--- BEGIN Given entries ---

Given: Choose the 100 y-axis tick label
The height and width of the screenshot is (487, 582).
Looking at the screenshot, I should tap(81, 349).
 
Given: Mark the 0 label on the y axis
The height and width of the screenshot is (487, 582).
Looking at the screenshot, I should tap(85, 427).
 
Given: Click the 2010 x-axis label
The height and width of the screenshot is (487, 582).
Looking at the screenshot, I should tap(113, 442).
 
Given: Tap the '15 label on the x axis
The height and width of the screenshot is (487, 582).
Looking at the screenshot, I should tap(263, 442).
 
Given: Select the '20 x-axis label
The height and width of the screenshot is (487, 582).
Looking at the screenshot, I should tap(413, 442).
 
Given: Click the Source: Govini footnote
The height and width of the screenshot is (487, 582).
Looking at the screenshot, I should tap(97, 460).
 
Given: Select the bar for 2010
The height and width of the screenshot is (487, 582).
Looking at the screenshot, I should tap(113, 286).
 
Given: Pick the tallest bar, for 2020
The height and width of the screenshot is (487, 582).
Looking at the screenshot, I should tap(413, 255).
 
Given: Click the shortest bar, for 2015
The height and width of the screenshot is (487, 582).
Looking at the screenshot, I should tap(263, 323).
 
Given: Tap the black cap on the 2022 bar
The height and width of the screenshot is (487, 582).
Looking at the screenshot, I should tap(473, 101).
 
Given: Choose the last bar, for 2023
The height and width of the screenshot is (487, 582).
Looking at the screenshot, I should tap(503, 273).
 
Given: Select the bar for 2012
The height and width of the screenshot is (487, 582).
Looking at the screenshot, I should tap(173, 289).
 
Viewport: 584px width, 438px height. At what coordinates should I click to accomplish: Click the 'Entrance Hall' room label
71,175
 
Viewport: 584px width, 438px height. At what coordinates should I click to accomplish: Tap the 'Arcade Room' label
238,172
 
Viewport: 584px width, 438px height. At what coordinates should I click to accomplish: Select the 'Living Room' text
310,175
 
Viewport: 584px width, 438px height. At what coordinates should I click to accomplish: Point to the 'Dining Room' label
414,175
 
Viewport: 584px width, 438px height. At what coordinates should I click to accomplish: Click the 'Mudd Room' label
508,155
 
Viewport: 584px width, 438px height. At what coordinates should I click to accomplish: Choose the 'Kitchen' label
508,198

--- END Given entries ---

What this task involves
Copy all of the records above word for word, without changing anything.

Task answer
Given: Choose the 100 y-axis tick label
The height and width of the screenshot is (487, 582).
Looking at the screenshot, I should tap(81, 349).
 
Given: Mark the 0 label on the y axis
The height and width of the screenshot is (487, 582).
Looking at the screenshot, I should tap(85, 427).
 
Given: Click the 2010 x-axis label
The height and width of the screenshot is (487, 582).
Looking at the screenshot, I should tap(113, 442).
 
Given: Tap the '15 label on the x axis
The height and width of the screenshot is (487, 582).
Looking at the screenshot, I should tap(263, 442).
 
Given: Select the '20 x-axis label
The height and width of the screenshot is (487, 582).
Looking at the screenshot, I should tap(413, 442).
 
Given: Click the Source: Govini footnote
The height and width of the screenshot is (487, 582).
Looking at the screenshot, I should tap(97, 460).
 
Given: Select the bar for 2010
The height and width of the screenshot is (487, 582).
Looking at the screenshot, I should tap(113, 286).
 
Given: Pick the tallest bar, for 2020
The height and width of the screenshot is (487, 582).
Looking at the screenshot, I should tap(413, 255).
 
Given: Click the shortest bar, for 2015
The height and width of the screenshot is (487, 582).
Looking at the screenshot, I should tap(263, 323).
 
Given: Tap the black cap on the 2022 bar
The height and width of the screenshot is (487, 582).
Looking at the screenshot, I should tap(473, 101).
 
Given: Choose the last bar, for 2023
The height and width of the screenshot is (487, 582).
Looking at the screenshot, I should tap(503, 273).
 
Given: Select the bar for 2012
The height and width of the screenshot is (487, 582).
Looking at the screenshot, I should tap(173, 289).
 
Viewport: 584px width, 438px height. At what coordinates should I click to accomplish: Click the 'Entrance Hall' room label
71,175
 
Viewport: 584px width, 438px height. At what coordinates should I click to accomplish: Tap the 'Arcade Room' label
238,172
 
Viewport: 584px width, 438px height. At what coordinates should I click to accomplish: Select the 'Living Room' text
310,175
 
Viewport: 584px width, 438px height. At what coordinates should I click to accomplish: Point to the 'Dining Room' label
414,175
 
Viewport: 584px width, 438px height. At what coordinates should I click to accomplish: Click the 'Mudd Room' label
508,155
 
Viewport: 584px width, 438px height. At what coordinates should I click to accomplish: Choose the 'Kitchen' label
508,198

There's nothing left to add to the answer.